● Task to carry out
Of the lines below, write out exactly those from the line with "[Menü öffnen] (269, 42)" through the line with "Satzung des Fördervereins (142, 2150)", both included, and skip the rest.

● Available data
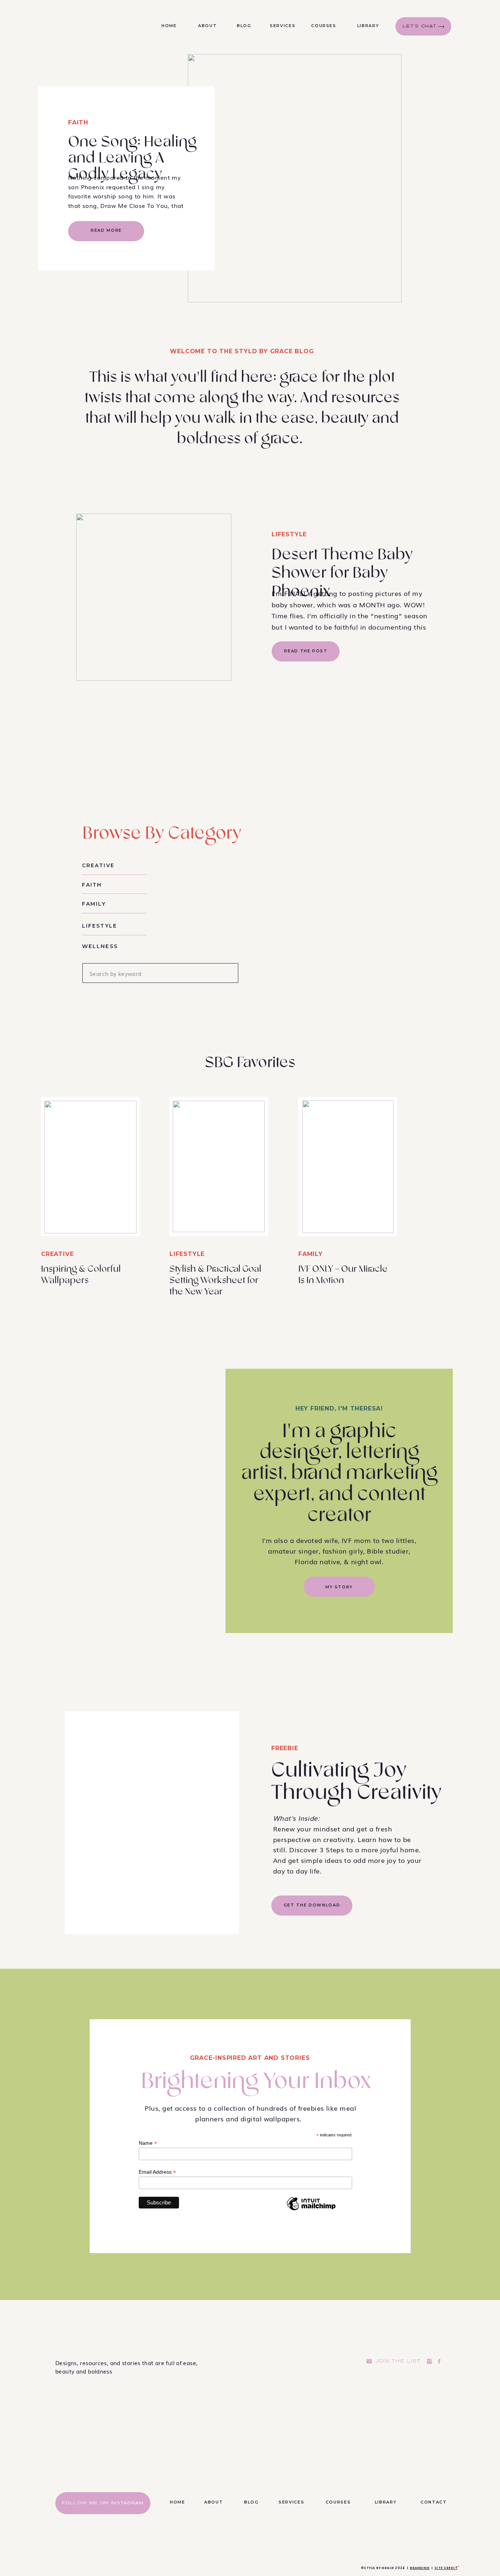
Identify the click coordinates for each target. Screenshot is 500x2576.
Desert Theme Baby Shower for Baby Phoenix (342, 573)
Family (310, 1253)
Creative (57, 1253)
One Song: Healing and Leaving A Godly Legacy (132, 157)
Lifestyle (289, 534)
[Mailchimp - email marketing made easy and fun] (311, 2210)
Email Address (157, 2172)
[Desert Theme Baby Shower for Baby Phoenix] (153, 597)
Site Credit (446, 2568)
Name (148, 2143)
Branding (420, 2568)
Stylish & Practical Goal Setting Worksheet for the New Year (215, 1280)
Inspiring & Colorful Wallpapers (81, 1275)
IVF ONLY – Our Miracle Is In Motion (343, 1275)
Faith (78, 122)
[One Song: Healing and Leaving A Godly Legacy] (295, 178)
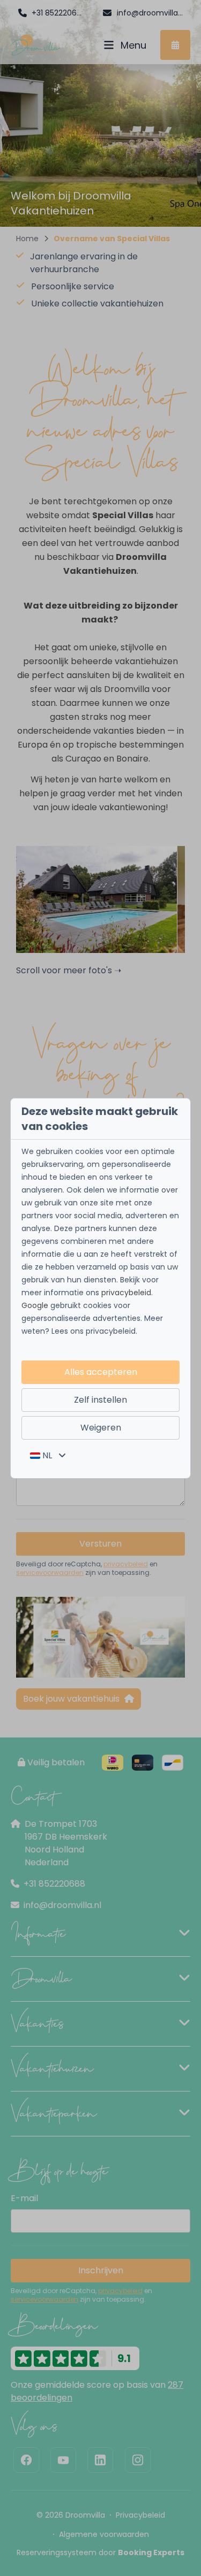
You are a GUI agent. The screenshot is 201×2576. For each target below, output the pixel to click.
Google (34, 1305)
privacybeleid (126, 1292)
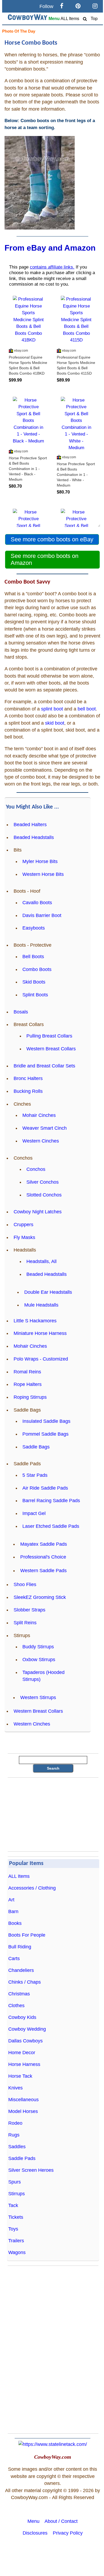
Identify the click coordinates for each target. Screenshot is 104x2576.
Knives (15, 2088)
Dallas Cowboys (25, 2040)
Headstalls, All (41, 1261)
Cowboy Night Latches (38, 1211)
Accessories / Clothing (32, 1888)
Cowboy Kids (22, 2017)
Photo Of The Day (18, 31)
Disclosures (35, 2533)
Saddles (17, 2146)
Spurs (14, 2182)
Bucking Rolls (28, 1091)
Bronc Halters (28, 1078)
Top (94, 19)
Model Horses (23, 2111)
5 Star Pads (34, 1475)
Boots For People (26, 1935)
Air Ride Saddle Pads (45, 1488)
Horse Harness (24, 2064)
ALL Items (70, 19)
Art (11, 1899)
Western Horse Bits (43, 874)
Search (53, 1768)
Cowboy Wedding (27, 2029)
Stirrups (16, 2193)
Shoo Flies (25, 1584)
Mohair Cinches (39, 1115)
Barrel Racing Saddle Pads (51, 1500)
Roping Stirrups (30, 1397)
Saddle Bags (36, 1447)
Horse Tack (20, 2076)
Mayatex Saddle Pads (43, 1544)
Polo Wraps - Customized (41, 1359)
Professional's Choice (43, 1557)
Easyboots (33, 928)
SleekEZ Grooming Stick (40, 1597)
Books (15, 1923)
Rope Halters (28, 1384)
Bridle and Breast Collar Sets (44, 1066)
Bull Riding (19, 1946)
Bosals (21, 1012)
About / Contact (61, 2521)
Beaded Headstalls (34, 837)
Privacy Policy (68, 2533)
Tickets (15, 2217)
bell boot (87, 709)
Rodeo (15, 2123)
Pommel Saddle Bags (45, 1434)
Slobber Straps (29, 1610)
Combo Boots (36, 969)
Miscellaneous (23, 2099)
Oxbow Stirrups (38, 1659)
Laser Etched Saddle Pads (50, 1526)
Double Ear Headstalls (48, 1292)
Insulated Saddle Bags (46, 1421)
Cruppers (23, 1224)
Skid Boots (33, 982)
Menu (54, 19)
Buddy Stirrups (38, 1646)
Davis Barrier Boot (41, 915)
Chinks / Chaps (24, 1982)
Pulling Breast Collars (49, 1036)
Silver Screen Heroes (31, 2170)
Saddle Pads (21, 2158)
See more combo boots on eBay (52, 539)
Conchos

==

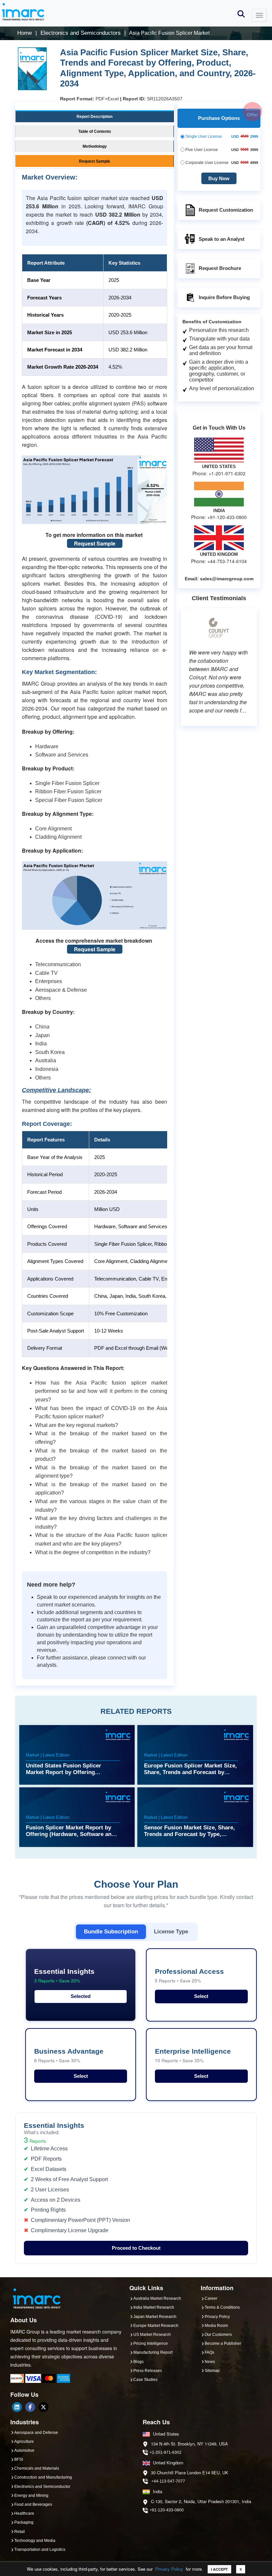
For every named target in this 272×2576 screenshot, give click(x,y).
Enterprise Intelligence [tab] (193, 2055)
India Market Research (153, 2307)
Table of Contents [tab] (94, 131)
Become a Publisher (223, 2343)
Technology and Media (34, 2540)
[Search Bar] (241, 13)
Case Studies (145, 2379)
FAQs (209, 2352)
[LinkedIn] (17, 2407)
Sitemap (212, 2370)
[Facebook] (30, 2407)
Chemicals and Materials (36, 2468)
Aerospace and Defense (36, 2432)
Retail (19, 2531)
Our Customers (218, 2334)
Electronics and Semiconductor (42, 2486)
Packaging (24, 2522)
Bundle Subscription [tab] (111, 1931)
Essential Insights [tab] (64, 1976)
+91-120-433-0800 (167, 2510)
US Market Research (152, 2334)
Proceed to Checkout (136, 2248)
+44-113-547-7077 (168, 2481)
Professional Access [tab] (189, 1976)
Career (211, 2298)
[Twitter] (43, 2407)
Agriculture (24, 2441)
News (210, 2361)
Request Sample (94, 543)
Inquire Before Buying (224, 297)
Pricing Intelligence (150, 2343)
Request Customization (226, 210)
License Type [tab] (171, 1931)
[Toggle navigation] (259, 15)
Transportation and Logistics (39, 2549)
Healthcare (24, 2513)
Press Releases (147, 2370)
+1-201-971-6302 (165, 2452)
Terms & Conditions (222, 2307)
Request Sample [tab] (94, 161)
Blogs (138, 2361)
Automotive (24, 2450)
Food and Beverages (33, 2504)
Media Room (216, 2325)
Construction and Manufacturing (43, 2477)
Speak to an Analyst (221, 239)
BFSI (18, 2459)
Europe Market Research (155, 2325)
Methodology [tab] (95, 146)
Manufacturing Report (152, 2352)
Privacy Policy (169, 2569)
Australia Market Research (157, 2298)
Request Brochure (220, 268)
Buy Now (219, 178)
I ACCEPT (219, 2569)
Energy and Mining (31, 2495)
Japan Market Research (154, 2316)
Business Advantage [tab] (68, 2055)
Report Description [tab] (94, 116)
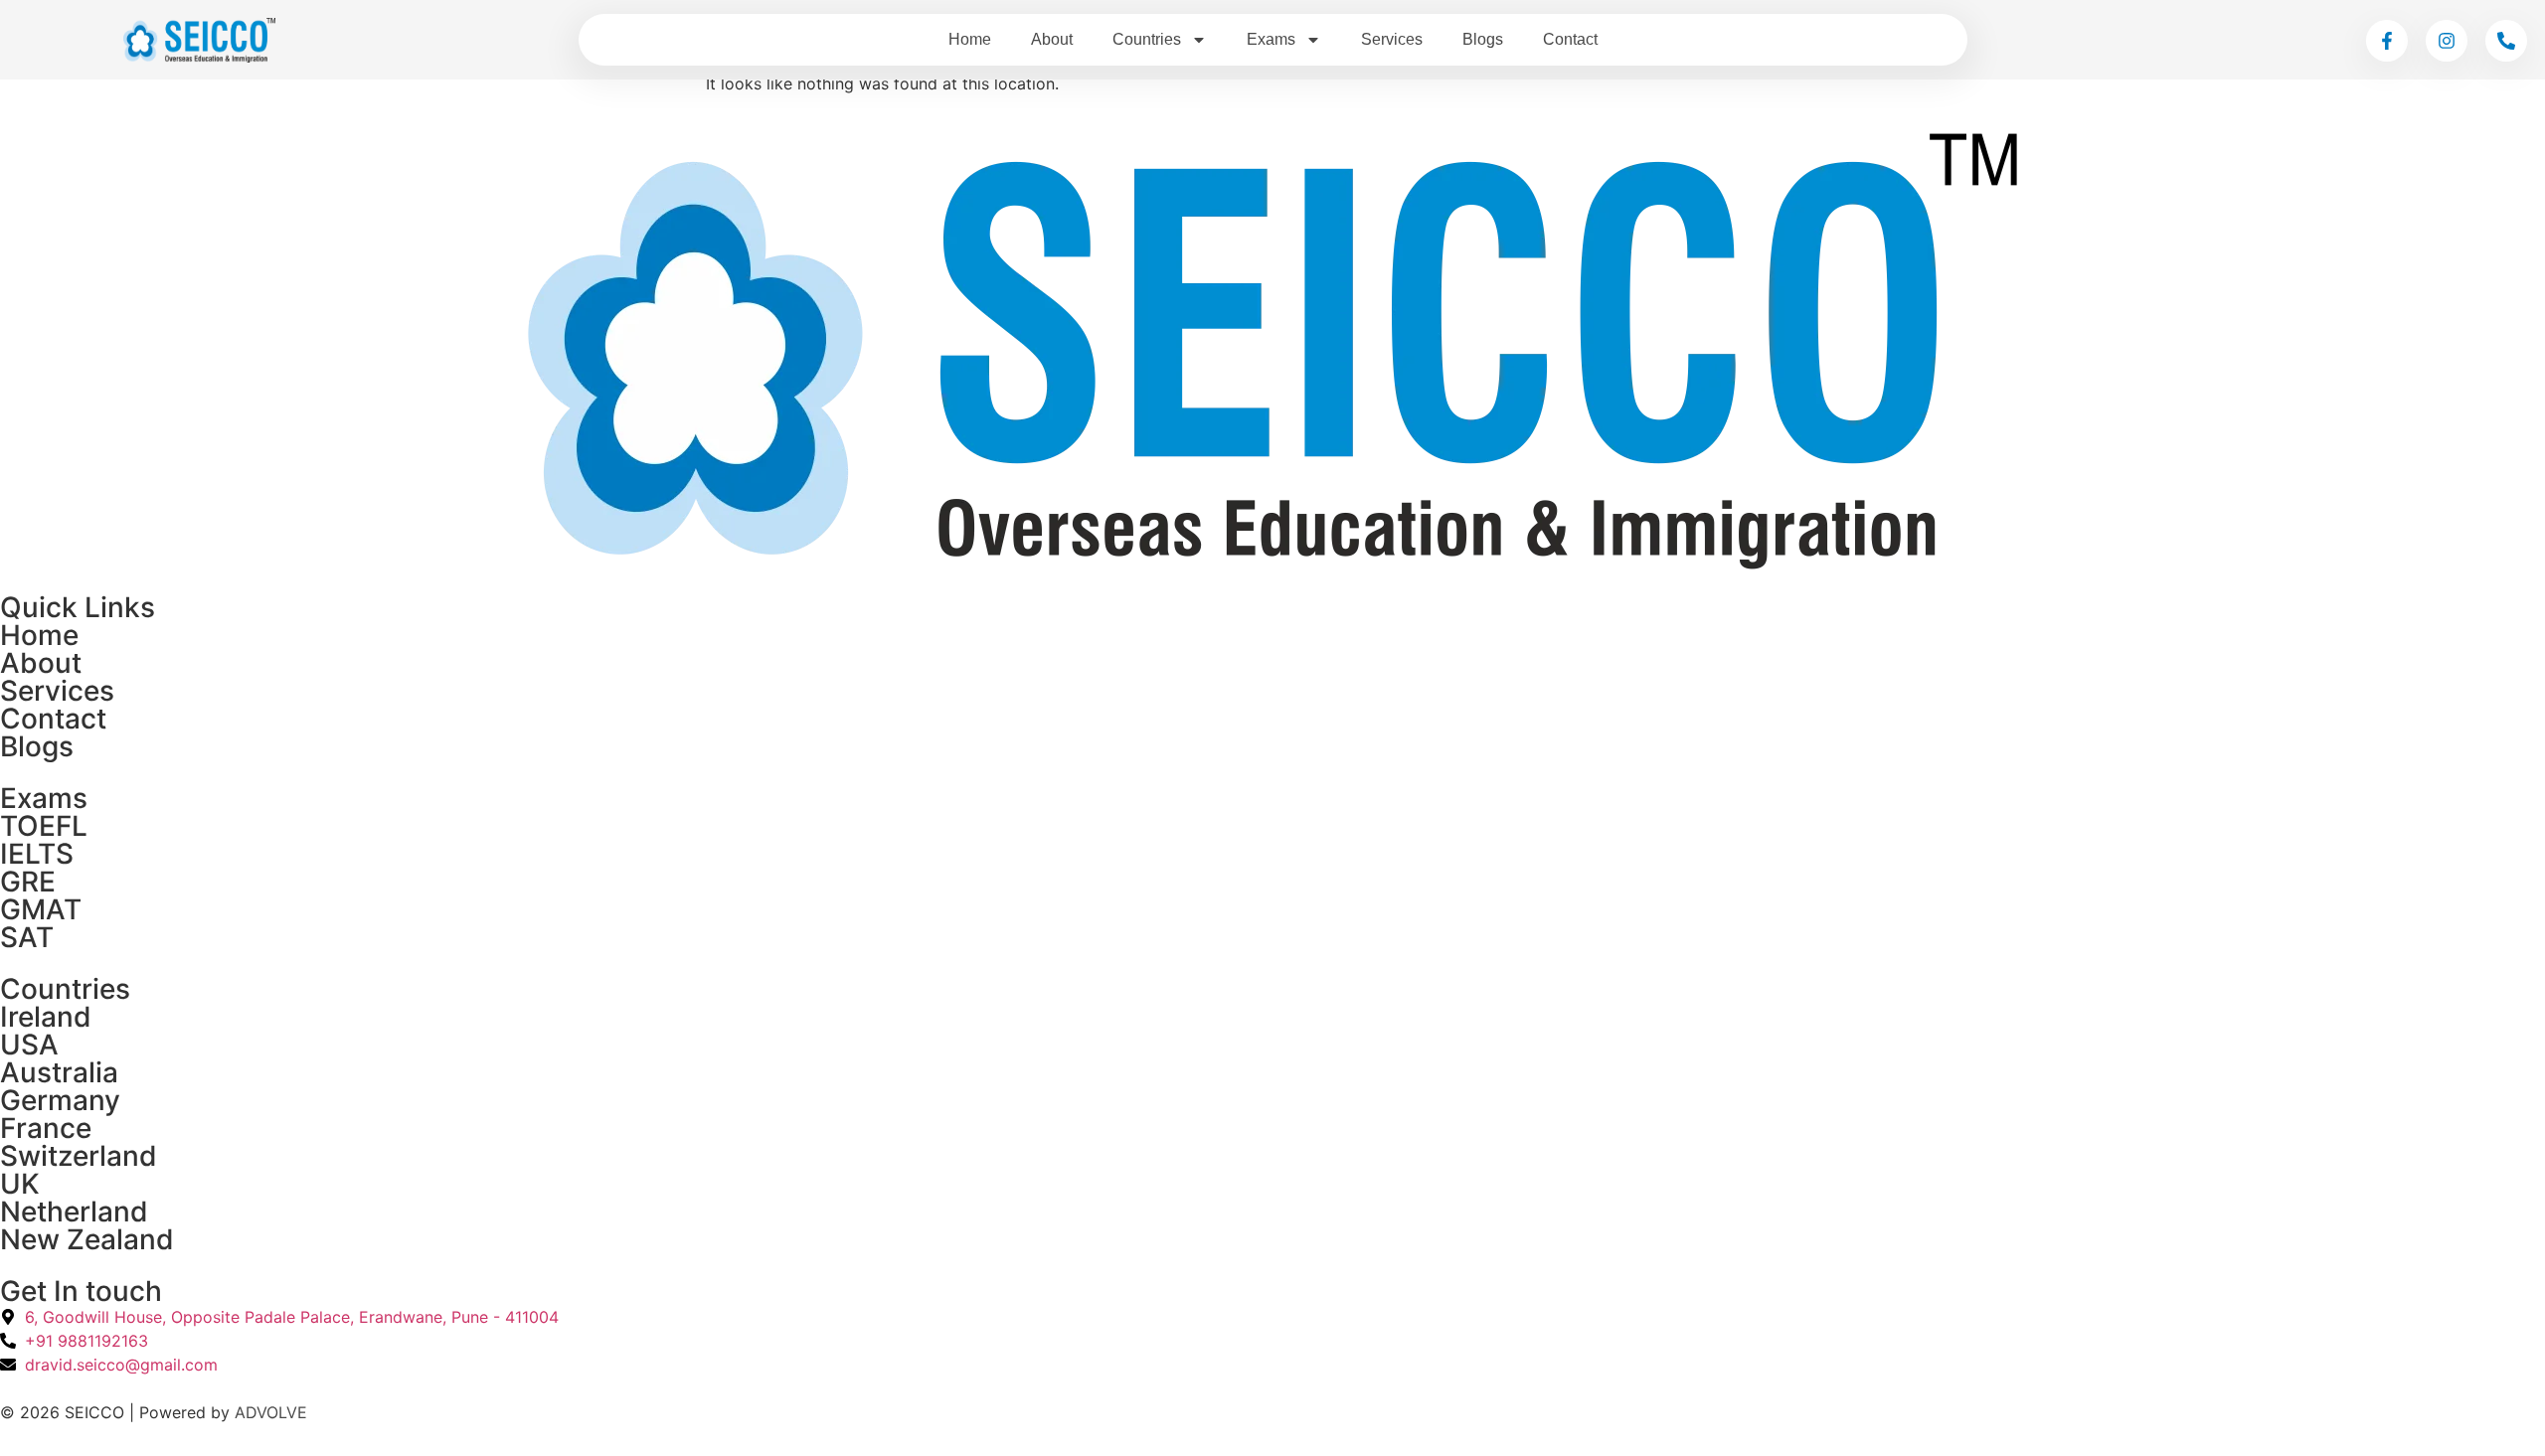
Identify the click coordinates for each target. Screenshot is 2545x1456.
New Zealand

...

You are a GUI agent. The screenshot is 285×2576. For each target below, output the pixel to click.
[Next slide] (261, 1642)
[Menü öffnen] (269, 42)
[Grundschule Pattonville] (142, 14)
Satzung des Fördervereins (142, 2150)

● Expected answer
[Menü öffnen] (269, 42)
[Grundschule Pattonville] (142, 14)
Satzung des Fördervereins (142, 2150)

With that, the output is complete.